A step of forming a gate electrode so as to extend over the layer, and then ion-implanting the gate electrode to adjoin the other end of the gate electrode.
As described above, it is common to form a high-concentration reverse conductivity type source diffusion layer.
Is separated from one end of the gate electrode, and
Concentration reverse conductivity contained in the reverse conductivity type drain diffusion layer
Type drain diffusion layer is formed simultaneously with the ion implantation.
And then from the one end of the gate electrode to the low concentration reverse conductivity.

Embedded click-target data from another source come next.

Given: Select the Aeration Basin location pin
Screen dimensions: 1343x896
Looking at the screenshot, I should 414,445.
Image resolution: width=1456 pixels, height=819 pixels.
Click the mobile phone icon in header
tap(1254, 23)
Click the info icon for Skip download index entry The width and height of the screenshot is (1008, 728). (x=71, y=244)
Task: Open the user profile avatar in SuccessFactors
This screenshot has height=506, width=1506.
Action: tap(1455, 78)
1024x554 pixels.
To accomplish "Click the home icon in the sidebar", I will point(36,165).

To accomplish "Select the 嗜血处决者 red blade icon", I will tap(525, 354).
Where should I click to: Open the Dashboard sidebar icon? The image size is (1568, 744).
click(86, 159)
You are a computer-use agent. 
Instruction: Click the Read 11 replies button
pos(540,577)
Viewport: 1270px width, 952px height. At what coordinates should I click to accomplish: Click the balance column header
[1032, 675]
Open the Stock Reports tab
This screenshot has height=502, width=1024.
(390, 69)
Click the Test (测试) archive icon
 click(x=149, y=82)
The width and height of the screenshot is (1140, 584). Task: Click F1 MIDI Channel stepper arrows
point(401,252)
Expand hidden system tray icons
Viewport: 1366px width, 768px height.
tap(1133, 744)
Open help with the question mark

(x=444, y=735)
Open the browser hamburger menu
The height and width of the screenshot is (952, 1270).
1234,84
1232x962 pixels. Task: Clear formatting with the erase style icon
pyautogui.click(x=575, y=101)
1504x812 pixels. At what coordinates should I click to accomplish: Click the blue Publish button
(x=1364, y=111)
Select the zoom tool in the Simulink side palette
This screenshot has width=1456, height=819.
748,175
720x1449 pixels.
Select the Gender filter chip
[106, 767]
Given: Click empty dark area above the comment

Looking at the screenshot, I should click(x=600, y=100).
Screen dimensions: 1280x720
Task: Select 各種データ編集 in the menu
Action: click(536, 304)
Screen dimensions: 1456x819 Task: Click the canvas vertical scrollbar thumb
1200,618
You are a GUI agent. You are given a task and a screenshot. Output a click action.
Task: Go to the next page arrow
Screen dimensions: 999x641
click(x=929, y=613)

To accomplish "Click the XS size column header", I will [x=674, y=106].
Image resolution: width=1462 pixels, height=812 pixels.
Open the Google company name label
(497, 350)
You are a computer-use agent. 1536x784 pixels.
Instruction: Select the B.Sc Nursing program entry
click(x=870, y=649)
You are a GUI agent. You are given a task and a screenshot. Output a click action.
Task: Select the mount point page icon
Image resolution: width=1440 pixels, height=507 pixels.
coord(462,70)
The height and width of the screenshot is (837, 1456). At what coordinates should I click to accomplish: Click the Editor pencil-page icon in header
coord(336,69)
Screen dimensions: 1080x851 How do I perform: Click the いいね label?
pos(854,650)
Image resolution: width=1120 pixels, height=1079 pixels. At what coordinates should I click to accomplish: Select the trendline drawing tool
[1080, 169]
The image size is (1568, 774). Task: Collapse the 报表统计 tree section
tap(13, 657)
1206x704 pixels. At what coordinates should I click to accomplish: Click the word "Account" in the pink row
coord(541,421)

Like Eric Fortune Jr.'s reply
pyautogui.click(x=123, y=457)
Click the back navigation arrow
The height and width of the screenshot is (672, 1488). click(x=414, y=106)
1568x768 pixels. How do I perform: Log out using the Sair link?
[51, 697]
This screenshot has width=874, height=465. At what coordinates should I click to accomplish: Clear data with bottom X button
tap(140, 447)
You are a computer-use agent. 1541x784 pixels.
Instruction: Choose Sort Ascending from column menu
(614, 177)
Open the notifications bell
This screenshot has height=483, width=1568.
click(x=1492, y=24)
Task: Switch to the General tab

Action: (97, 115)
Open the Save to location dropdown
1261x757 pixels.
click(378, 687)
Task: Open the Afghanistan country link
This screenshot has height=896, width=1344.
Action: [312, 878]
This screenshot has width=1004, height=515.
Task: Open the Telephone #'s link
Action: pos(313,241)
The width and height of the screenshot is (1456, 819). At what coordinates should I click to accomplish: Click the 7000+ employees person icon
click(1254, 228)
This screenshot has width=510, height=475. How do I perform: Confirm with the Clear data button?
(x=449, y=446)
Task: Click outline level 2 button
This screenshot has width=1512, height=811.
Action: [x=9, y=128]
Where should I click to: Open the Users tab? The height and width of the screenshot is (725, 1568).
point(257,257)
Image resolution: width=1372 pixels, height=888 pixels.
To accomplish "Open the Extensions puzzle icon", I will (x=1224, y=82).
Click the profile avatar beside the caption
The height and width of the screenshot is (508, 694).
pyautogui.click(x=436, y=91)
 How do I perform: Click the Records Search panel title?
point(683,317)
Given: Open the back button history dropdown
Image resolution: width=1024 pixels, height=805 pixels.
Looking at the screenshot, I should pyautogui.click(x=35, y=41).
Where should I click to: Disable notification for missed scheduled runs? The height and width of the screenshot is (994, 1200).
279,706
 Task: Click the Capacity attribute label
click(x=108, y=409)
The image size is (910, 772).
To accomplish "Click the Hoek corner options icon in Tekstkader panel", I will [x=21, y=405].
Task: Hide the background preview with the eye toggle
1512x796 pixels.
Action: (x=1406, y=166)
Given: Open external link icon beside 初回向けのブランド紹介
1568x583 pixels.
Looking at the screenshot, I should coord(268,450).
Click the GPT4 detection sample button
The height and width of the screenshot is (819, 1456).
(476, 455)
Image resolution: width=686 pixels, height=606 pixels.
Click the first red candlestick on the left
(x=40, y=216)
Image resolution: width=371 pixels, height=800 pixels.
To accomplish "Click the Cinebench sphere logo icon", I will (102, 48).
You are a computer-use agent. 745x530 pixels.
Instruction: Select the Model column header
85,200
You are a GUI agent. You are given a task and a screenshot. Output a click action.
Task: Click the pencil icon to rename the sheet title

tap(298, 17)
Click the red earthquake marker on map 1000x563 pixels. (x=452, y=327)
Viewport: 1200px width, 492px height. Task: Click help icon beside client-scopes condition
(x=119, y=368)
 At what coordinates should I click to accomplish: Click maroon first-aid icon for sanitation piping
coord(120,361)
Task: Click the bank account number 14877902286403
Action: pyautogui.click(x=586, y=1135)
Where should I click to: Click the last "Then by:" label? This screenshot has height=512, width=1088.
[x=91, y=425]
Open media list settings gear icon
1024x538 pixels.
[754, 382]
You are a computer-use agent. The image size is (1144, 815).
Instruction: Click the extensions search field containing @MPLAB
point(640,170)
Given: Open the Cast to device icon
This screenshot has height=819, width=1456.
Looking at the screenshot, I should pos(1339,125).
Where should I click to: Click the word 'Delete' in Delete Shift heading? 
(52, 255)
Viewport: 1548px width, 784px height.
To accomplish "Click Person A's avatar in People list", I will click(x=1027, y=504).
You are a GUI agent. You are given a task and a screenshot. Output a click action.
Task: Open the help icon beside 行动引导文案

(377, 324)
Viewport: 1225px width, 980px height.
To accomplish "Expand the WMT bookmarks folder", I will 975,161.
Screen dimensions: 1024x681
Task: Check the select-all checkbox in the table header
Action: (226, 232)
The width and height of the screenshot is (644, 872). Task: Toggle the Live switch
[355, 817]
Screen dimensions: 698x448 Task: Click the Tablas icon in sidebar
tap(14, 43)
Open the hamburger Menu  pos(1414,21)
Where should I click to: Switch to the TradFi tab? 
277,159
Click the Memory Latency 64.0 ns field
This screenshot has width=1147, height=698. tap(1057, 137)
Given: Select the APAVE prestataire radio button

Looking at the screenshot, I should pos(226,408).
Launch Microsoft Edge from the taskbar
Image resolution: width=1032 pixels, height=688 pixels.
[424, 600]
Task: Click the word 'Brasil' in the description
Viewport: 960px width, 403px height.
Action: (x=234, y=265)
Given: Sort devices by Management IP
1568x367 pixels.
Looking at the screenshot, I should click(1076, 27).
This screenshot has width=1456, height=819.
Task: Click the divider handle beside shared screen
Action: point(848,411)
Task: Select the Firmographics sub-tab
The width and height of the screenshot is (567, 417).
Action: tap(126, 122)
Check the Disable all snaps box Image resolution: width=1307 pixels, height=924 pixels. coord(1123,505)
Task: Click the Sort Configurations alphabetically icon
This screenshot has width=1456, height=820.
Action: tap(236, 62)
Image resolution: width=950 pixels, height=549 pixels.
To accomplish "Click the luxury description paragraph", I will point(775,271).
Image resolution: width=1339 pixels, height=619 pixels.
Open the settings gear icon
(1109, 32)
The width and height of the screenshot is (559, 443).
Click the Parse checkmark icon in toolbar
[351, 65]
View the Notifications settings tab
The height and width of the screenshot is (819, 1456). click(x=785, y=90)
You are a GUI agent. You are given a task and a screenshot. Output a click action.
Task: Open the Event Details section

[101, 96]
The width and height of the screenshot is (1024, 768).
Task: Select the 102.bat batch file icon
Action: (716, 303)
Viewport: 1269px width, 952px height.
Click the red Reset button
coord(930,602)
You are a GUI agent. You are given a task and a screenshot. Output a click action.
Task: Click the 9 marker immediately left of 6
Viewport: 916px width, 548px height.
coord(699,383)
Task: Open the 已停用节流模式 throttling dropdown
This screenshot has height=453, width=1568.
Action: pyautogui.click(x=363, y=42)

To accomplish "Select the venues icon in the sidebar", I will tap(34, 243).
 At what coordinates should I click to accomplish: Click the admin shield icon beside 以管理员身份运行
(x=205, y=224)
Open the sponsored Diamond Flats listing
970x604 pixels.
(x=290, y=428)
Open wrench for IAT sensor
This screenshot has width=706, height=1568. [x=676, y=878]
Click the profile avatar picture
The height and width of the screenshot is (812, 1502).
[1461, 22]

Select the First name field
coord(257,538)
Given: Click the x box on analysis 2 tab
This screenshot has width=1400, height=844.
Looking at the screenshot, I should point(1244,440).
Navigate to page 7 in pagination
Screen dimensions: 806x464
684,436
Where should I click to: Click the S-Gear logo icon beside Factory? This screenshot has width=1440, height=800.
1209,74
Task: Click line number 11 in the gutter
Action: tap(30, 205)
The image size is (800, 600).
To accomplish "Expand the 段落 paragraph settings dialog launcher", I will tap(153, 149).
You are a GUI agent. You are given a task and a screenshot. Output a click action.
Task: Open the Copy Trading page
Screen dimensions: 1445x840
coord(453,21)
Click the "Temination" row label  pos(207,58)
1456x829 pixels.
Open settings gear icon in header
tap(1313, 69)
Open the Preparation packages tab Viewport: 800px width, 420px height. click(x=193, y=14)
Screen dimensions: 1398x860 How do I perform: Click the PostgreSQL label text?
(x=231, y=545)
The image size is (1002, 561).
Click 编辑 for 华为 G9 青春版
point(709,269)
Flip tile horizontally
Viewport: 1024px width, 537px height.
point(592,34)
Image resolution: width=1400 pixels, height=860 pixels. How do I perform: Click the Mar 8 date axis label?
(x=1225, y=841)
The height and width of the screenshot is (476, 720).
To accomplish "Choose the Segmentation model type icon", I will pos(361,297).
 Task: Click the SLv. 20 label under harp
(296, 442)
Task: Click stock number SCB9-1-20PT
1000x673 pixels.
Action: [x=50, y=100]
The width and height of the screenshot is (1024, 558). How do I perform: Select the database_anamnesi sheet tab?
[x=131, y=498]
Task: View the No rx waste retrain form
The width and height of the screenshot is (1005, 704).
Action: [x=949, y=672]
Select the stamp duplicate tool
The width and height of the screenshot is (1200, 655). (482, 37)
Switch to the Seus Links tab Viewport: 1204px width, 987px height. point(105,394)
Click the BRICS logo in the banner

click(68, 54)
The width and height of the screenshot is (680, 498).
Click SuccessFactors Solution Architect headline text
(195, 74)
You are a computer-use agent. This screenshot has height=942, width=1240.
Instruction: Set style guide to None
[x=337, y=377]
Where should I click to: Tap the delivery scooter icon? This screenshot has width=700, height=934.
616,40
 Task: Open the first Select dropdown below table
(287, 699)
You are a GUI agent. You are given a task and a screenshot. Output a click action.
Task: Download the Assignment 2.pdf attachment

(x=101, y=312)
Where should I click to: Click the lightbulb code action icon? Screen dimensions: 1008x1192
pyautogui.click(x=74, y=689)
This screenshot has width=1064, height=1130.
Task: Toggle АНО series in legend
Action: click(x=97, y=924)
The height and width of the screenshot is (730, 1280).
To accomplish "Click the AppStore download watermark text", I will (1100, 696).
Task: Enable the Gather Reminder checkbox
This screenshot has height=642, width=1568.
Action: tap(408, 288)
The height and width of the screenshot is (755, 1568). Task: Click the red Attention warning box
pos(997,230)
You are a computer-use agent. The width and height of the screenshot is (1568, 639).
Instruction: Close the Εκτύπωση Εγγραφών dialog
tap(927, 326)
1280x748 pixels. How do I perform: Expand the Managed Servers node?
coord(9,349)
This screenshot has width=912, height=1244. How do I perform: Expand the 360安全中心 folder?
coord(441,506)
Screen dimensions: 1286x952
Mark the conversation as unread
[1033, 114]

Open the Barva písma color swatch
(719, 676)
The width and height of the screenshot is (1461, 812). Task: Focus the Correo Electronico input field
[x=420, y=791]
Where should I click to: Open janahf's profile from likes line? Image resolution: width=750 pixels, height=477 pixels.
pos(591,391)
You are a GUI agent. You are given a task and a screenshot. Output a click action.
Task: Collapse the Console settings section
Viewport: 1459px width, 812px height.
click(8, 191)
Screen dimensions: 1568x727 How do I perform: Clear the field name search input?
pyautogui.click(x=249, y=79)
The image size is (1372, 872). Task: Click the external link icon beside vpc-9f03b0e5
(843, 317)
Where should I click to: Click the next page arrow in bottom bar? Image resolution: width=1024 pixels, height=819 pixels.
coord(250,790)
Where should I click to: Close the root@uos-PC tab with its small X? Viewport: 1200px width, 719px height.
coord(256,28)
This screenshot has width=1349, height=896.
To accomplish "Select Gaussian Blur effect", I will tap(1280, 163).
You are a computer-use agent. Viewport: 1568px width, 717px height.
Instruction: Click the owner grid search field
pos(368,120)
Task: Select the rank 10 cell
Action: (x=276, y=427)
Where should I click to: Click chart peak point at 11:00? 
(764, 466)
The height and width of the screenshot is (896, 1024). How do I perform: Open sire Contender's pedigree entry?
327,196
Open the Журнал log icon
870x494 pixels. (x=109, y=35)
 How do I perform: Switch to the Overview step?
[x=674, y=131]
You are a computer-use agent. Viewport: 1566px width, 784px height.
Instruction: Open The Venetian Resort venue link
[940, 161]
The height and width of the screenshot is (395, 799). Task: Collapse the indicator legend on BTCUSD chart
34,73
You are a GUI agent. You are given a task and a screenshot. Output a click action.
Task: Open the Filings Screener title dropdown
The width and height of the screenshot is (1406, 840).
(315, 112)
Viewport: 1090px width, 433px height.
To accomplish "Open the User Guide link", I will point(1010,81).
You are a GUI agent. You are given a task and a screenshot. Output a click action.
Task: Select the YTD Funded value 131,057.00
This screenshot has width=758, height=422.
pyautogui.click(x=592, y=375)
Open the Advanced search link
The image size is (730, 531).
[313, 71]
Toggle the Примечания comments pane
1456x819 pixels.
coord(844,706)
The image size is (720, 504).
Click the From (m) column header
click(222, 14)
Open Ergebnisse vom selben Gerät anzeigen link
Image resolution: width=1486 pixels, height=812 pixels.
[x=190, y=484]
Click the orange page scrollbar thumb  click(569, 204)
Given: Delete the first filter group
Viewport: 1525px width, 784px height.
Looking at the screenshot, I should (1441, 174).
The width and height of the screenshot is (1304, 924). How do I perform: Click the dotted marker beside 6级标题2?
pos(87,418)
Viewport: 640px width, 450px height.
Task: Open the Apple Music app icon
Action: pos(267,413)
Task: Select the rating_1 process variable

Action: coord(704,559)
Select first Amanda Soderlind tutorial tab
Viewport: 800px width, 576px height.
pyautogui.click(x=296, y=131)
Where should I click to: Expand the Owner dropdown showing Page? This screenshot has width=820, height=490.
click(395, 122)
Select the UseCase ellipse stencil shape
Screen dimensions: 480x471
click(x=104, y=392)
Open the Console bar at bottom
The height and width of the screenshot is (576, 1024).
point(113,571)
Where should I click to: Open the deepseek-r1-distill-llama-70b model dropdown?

Type high-concentration reverse conductivity type included in the drain diffusion layer
Reverse conduction of medium concentration by ion implantation near the drain diffusion layer
And a step of forming an electrotype layer . 2. A step of forming a medium-concentration reverse-conductivity-type drain diffusion layer on a one-conductivity-type semiconductor substrate by ion implantation , and then forming a field oxide film formed by field oxidation into the medium-concentration some of the opposite conductivity type drain diffusion layer is surrounded by lowering the concentration under the field oxide film, thereby forming a reverse conductivity type drain diffusion region of low concentration under the field oxide film, the Fi
From the other end of the field oxide film to the medium concentration reverse conductivity type drain
Forming such diffusion layer is continuous, then forming a gate electrode via the gate insulating film to extend onto the field oxide film, then, one end of the gate electrode by ion implantation When a high-concentration reverse conductivity type source diffusion layer is formed so as to be adjacent to
To, spaced from the other end of the gate electrode, and that it has a step of forming simultaneously a reverse conductivity type drain diffusion layer of high concentration and the ion implantation to be included in the opposite conductivity type drain diffusion layer of the concentration A method for manufacturing a characteristic semiconductor device.